ངོ་འཕྲད་བདེ་བའི་དྲ་འབྲེལ།

གཟའ་པ་སངས། ༢༠༢༤/༠༣/༢༩

Search Begins for New Japanese PM བོད་སྐད།


Japan's ruling party has begun hunting for someone to replace Prime Minister Yasuo Fukuda, who has stepped down. Mr. Fukuda had been in office just under a year. Jason Strother has more from Seoul.

Japan's ruling Liberal Democratic Party can not seem to keep prime ministers in power for more than 12 months. Yasuo Fukuda, who has been dogged by low approval ratings, suddenly announced Monday he would resign from his position.

His predecessor, Shinzo Abe, also stepped down as prime minister before reaching the one year mark last year.

The LDP already is beginning the hunt for a new party chief, who would become prime minister.

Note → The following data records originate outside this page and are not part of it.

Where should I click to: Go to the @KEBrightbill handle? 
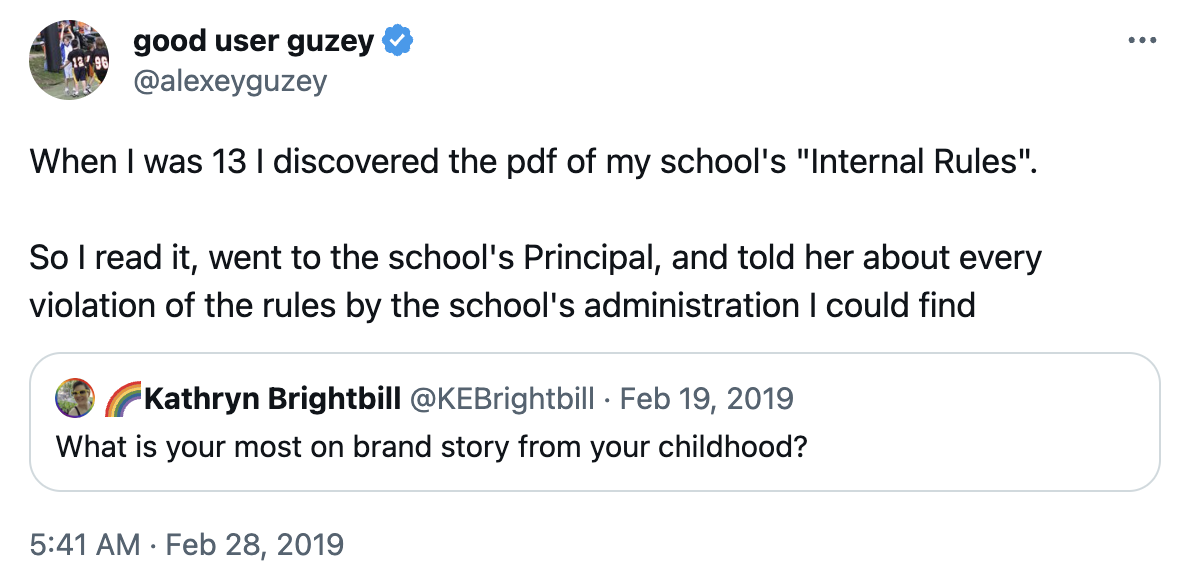(x=502, y=399)
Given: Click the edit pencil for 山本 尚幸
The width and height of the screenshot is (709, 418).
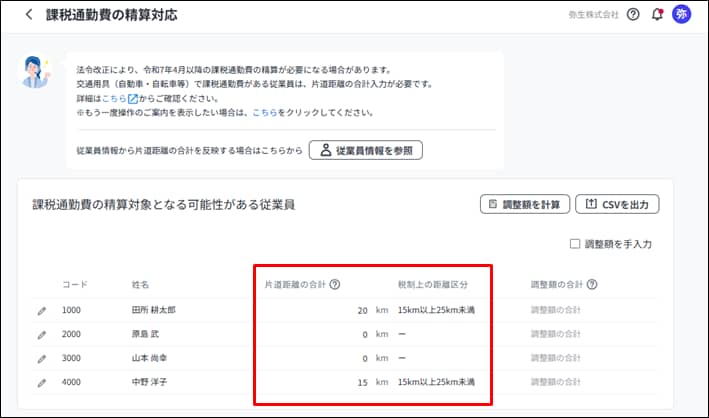Looking at the screenshot, I should pos(42,358).
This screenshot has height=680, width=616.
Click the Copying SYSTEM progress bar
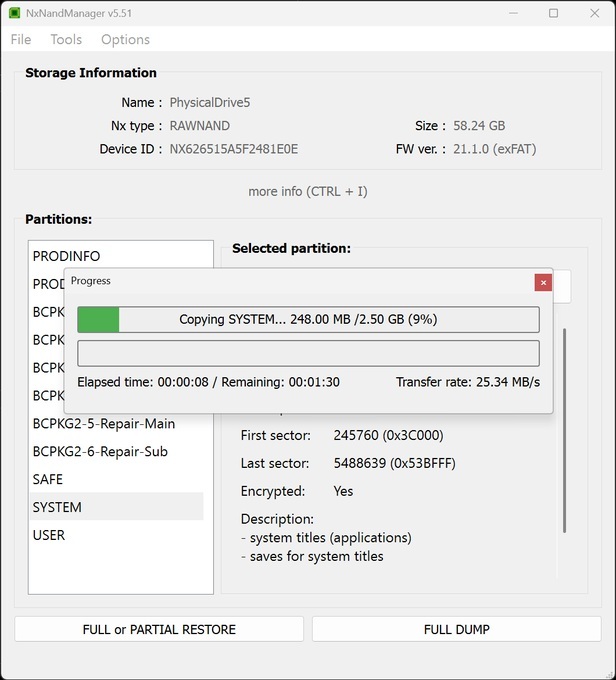308,319
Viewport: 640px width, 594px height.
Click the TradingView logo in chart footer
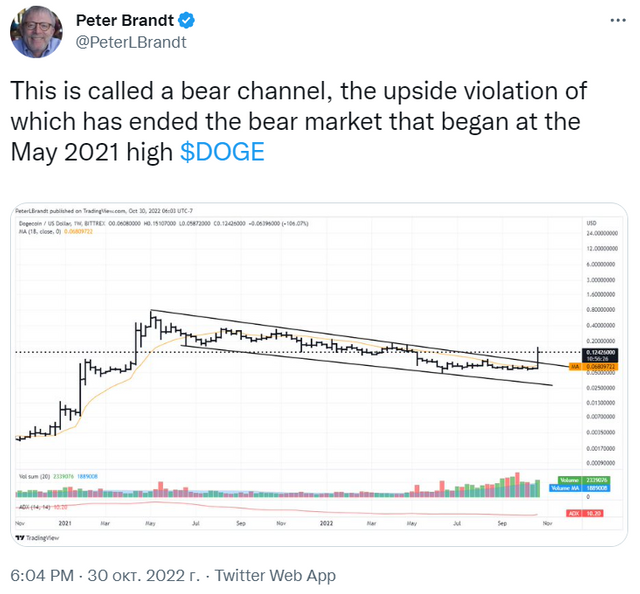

A new party president will be elected later this month.

The party's general secretary, Taro Aso, on Tuesday said he was qualified for the job, although he has not directly said he would be a candidate in the internal election.

Timothy Savage, deputy director of the Nautilus Institute, a regional policy research group, in Seoul, says the LDP is struggling to find a leader who can stay in office.

"Well I think it's simply the unpopularity of the LDP in general and the dissatisfaction of the general public with the ruling party," he said. "What you have going on is the LDP is trying to hold on to its long standing monopoly of power by shuffling in one unpopular prime minister and replacing him with another unpopular prime minister."

With the opposition party in charge of the upper house of Parliament, Savage says the LDP will most likely have to call a general election in the next few months.

Should Aso become prime minister, Savage says Japan's relations with its neighbors will be rattled.

"Aso is defiantly aligned with the more nationalist right in Japan. I think actually the biggest problem could be is with North Korea, where there was recently some progress with the abduction issue under Fukuda," said Savage.

In August, Tokyo and Pyongyang agreed to re-open an investigation into the kidnappings of at least 13 Japanese civilians in the 1970s and '80s.

The LDP has dominated Japanese politics since the mid-1950s - leading the government for all but about a year since then. The party now governs as part of a coalition. However, it lost popularity over the last 15 years as Japan's economy has faltered. Mr. Fukuda's administration was marred by accusations of corruption and incompetence by some of his cabinet ministers. In addition, the country is divided over the government's support for the war in Iraq.